The testimony at trial clearly showed that Gene's Restaurant, Inc., had no employees and was not involved in the sale or distribution of liquor. However, appellant argues that Gene's Restaurant, Inc. is liable as "any other person," and cites as support the recent decision in Congini v. Portersville Valve Co., 504 Pa. 157, 470 A.2d 515 (1983).

In Manning v. Andy, 454 Pa. 237, 310 A.2d 75 (1973), the Pennsylvania Supreme Court held that civil liability cannot be imposed on unlicensed persons who furnish alcohol for no remuneration. The Liquor Code has no impact or effect on the owner of the building in which the liquor licensee does business; nor is the owner mentioned in the possible categories of "other persons." See 47 P.S. § 4-493. Ten years later, the same court held in Congini, supra, that a social host is negligent per se in serving alcohol to the point of intoxication to a minor and can be held liable for injuries proximately caused by the minor's intoxication. However, Congini was brought under two sections of the Pennsylvania Crimes Code rather than the Liquor Code; the Congini court acknowledged this difference and stated that it was not departing from the holding in Manning. Id. 504 Pa. at

[ 336 Pa. Super. Page 467163]

, n. 3, 470 A.2d at 518, n. 3. See also Douglas v. Schwenk, 330 Pa. Super. 392, 479 A.2d 608 (1984). The court in Congini had before it a completely different set of facts and theory of liability than those in the instant case.

In her appellate brief, appellant attempts to raise for the first time Sections 306 and 6308 of the Pennsylvania Crimes Code as bases for liability of Gene's Restaurant, Inc.

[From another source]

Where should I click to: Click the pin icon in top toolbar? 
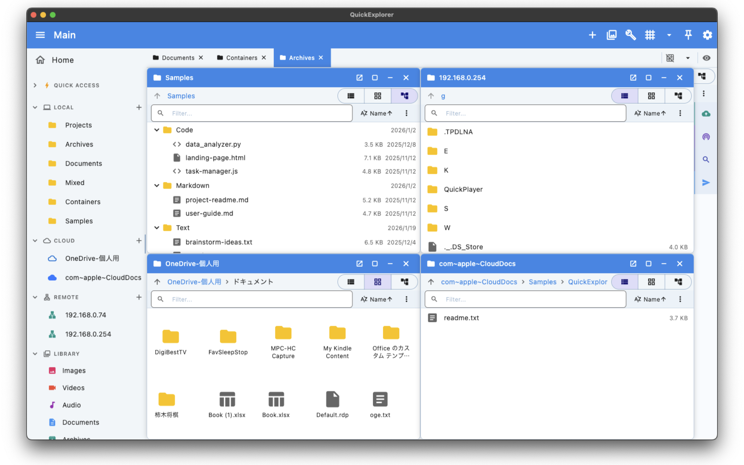coord(688,35)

It is well settled that a different theory of relief cannot be successfully advanced for the first time on appeal. Morgan v. Sbarbaro, 307 Pa. Super. 308, 453 A.2d 598 (1982); In re S.C., 280 Pa. Super. 539, 421 A.2d 853 (1980); Canter v. Canter, 238 Pa. Super. 347, 357 A.2d 659 (1976).*fn4

We hold that the lower court did not err in refusing to remove the compulsory non-suit in favor of Gene's Restaurant, Inc., the named defendant. Order is affirmed.